In the 4th edition of Intermediate Physics for Medicine and Biology, Russ Hobbie and I do not suppress mathematical expressions. In fact, I suspect many of our readers would claim we have too many, rather than too few, equations. Nevertheless, we try to convey our subject in figures as well as math, visually as well as symbolically. We discuss nonlinear dynamics in Chapter 10, and we have some state space figures that are similar to those found in Abraham and Shaw (although they use 4-color figures—green, red, blue, and black—while we use the less attractive black and white).

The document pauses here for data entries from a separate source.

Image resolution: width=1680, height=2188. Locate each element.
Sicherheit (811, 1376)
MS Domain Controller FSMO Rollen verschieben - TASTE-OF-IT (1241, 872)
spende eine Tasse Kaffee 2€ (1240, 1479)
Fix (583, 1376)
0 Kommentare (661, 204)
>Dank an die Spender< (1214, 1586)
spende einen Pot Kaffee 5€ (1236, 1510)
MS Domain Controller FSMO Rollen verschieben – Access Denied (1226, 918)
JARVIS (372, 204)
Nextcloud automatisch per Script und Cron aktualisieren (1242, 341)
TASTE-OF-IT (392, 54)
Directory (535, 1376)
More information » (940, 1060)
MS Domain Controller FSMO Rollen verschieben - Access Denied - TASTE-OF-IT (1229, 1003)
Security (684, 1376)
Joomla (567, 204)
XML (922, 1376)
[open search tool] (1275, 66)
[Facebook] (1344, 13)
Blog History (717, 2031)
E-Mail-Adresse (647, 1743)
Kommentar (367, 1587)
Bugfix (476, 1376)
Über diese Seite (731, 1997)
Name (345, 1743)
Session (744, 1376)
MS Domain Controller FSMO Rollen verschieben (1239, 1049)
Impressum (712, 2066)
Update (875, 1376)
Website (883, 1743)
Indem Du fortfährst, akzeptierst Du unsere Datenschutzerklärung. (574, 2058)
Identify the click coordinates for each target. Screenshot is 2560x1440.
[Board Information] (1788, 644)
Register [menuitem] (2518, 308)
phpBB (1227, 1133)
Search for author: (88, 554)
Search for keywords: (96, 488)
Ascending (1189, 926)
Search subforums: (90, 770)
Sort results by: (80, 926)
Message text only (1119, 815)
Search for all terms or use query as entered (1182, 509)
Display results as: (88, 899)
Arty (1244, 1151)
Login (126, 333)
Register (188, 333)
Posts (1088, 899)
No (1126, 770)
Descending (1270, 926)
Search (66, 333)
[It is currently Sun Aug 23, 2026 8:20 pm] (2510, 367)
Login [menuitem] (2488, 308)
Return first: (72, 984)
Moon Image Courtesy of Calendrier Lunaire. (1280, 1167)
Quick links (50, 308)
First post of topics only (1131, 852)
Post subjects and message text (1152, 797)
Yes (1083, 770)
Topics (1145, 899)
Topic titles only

I believe all the illustrations in Abraham and Shaw are hand-drawn, giving them a charm that often is lacking in this age of computer-generated drawings. Unfortunately, Russ and I never cited Abraham and Shaw. One reason I write this blog is to alert our readers to books and articles that don’t appear in the pages of Intermediate Physics for Medicine and Biology.

Dynamics: The Geometry of Behavior is one of those rare gems that you should become familiar with, both for what it can teach and also for its beauty. To learn more about The Visual Mathematics Library, see Ralph Abraham’s webpage.


  1. This is an awesome set I got as a kid. Epiphanous picture books of dynamics. Fun to read in the tub.

  2. One of the best places to read in my experience. Another is while walking. Nice long walk while reading a book, it's sweet!